On Thu, Aug 4, 2011 at 12:10 AM, BGB <[email protected]> wrote:

> The new thread should inherit the entire dynamic scope - logically, a local
>> copy thereof. If there are object references mixed in, then the new thread
>> now has a copy of these references, but the reference variables initially
>> point to shared objects.
>
>
> they would inherit the entire dynamic scope directly, but the issue would
> be that dynamic variables which were not re-declared would likely be shared
> with the parent (and so couldn't be modified without effecting the parent).
>

I had used 'copy on write' in a sort of continuation passing style.
Performance did not suffer.


>
> dynamic scope has a lower priority than lexical scope though (and a lower
> priority than object/class scope), so if any lexically visible bindings
> exist, they will be bound against first.
>
> technically, dynamic scope is just just prior to doing a full brute-force
> search (following delegation chains, tracing through packages, seeing if the
> C FFI knows about it, ...).
>

I would prefer dynamic scope to be explicit.
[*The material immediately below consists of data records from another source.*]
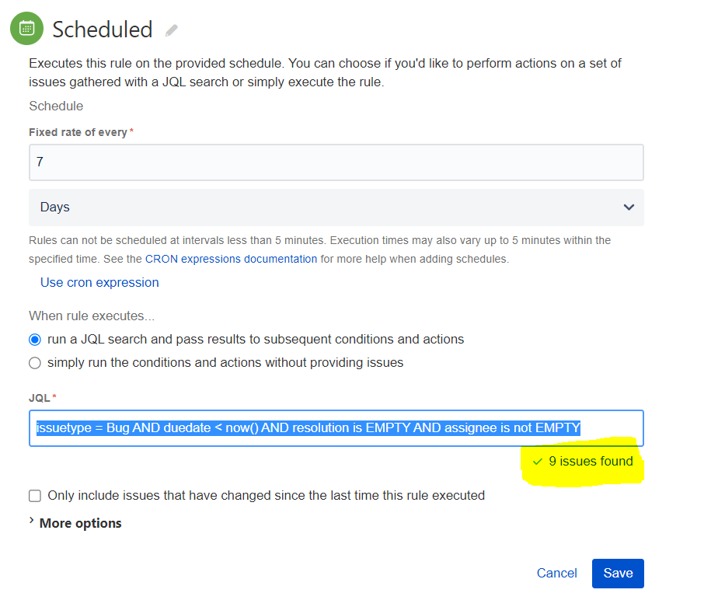Click the Fixed rate of every field
Image resolution: width=718 pixels, height=600 pixels.
coord(336,162)
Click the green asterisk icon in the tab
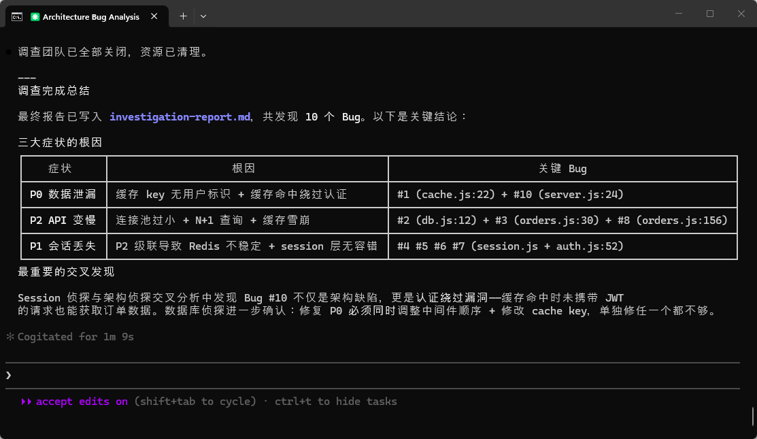757x439 pixels. (35, 16)
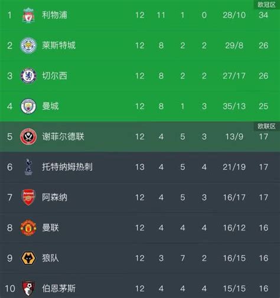The height and width of the screenshot is (298, 280).
Task: Click Liverpool's 34 points value
Action: (x=263, y=15)
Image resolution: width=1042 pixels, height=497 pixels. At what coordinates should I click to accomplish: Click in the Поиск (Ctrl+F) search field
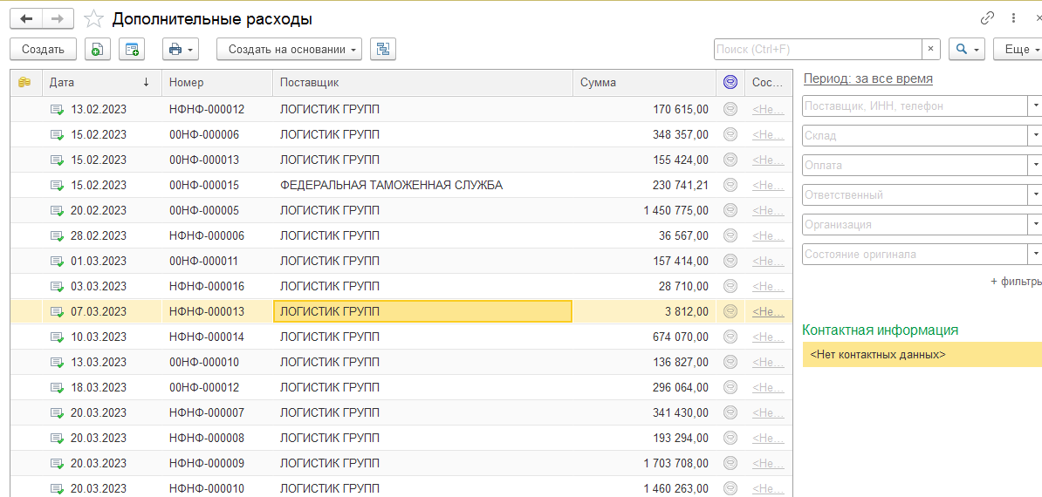coord(817,50)
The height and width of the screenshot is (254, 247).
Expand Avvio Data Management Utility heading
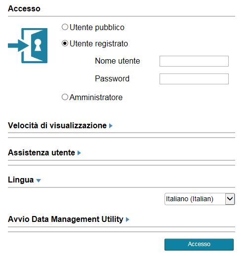[x=66, y=219]
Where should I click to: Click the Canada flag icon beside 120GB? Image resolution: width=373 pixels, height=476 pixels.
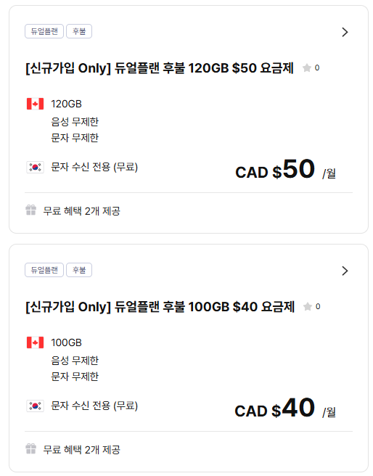pos(36,104)
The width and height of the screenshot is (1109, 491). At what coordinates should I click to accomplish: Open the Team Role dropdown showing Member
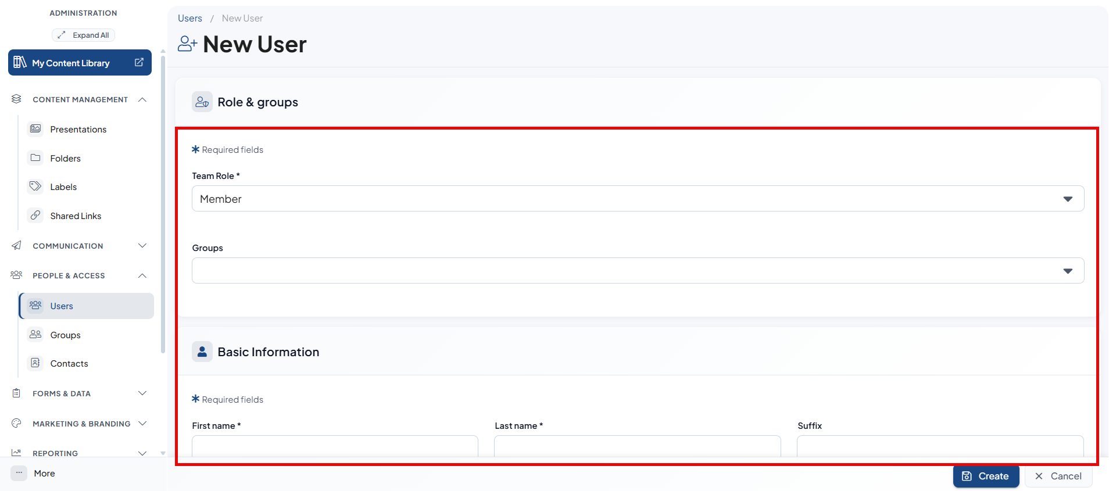[638, 199]

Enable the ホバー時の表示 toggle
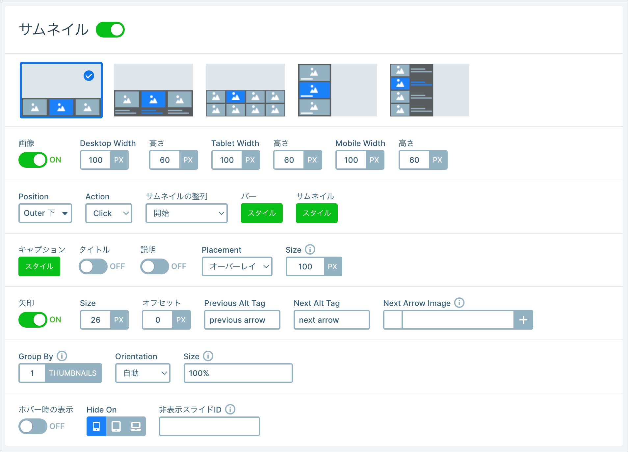pos(33,426)
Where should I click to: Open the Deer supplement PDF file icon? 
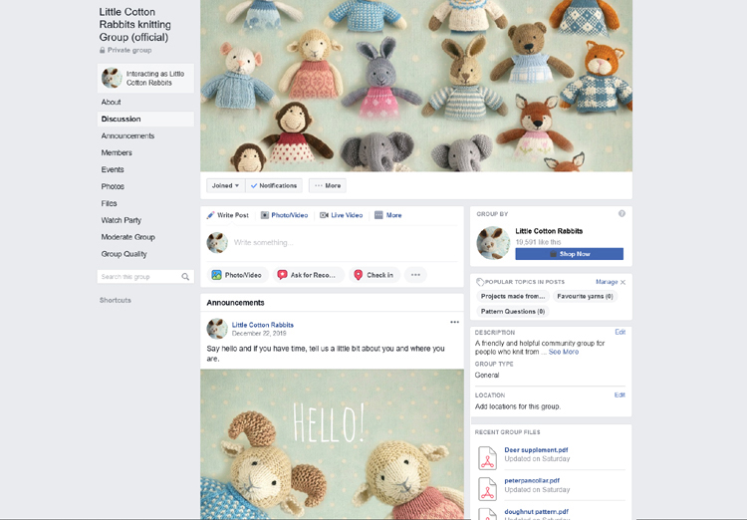487,457
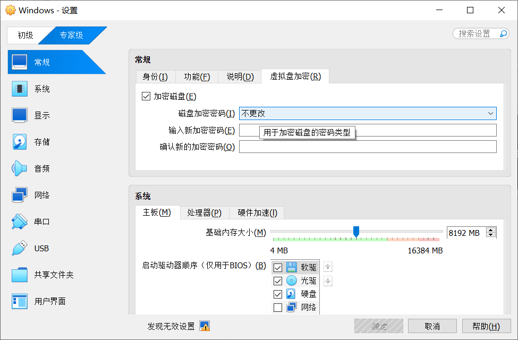Screen dimensions: 518x340
Task: Switch to the 处理器 tab
Action: click(x=204, y=213)
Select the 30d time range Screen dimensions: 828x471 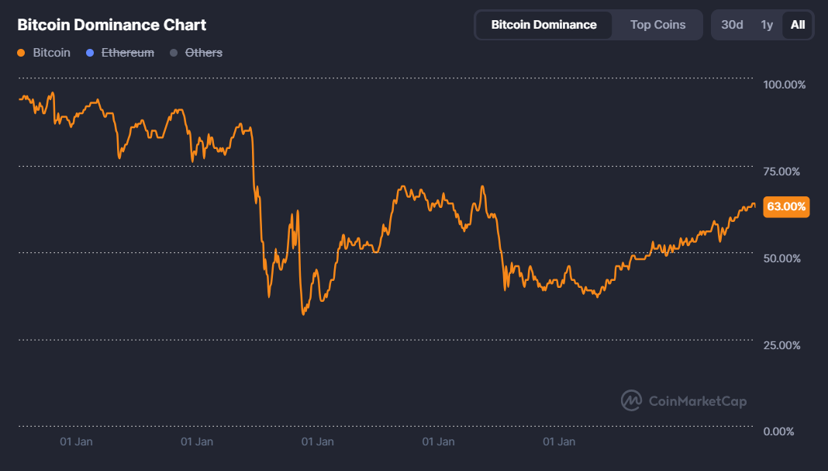[x=732, y=25]
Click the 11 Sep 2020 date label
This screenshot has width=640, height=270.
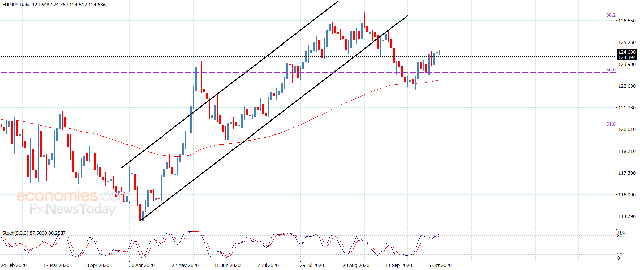[x=398, y=265]
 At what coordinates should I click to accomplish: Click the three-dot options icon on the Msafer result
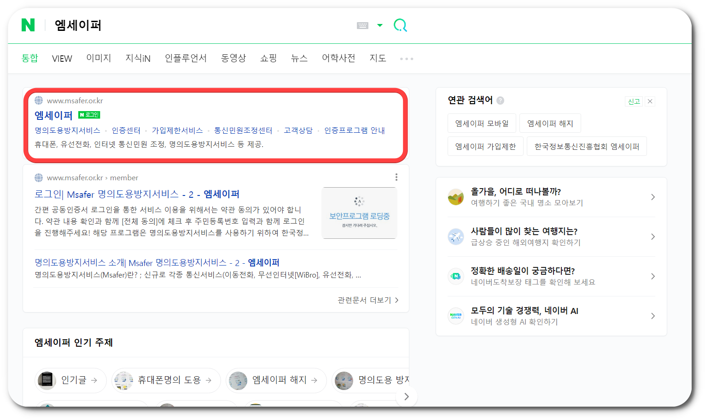(396, 177)
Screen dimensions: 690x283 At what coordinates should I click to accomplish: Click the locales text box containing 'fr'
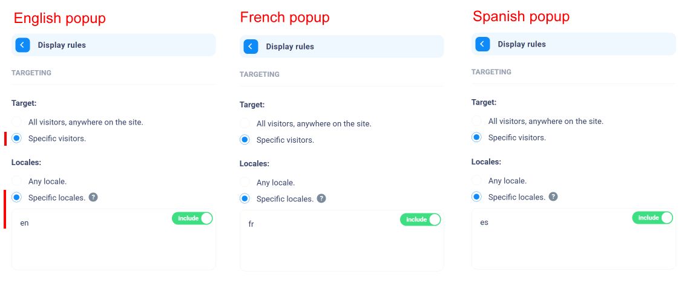tap(341, 241)
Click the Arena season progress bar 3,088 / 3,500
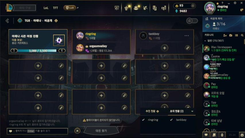The image size is (245, 138). click(38, 51)
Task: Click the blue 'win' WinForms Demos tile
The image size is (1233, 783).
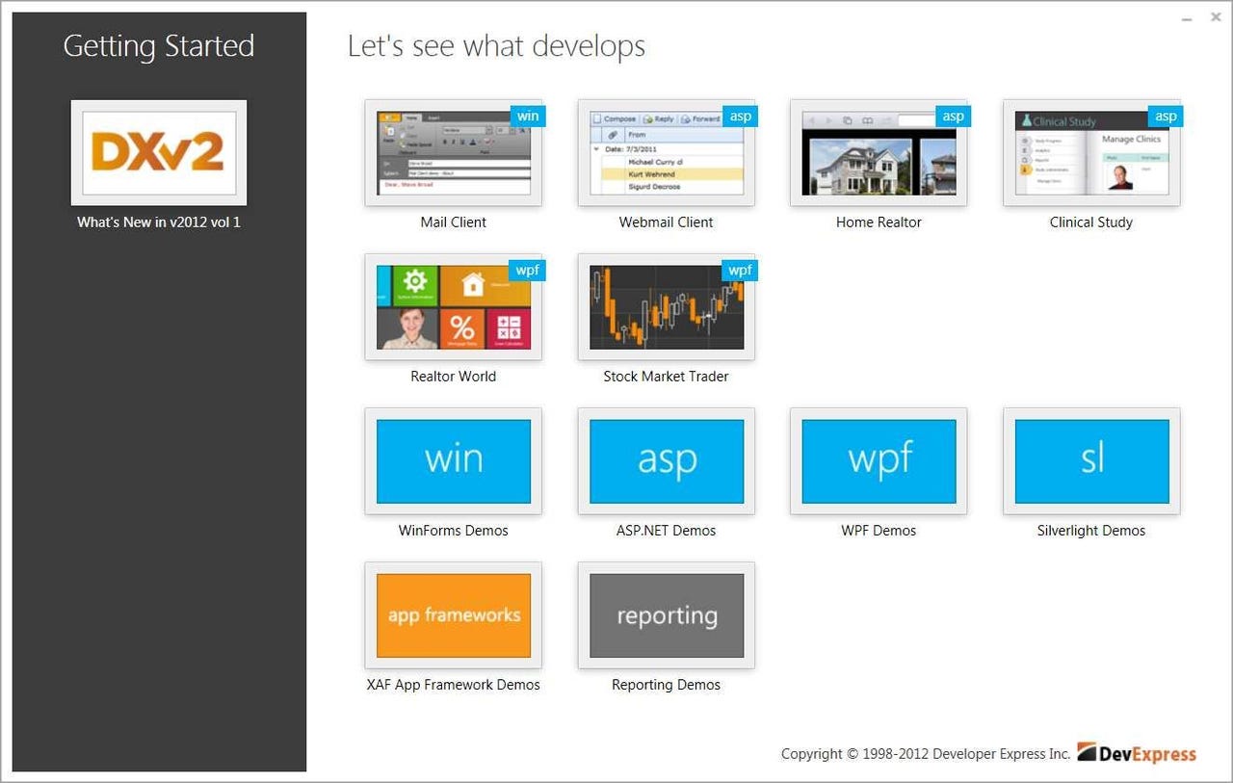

Lisp tagged special vars with a
'*' - e.g. you could ask for something like '*x' to get the dynamically
scoped x. I had used a keyword to extract the full record of dynamic
variables (to support various security idioms).

Your idea of searching for variables in non-local scopes sounds horribly
broken. Dynamic scope and objects can replace use of globals and control
access to FFI. It is much easier to mock up a test environment, or provide a
sandbox, when you control the context.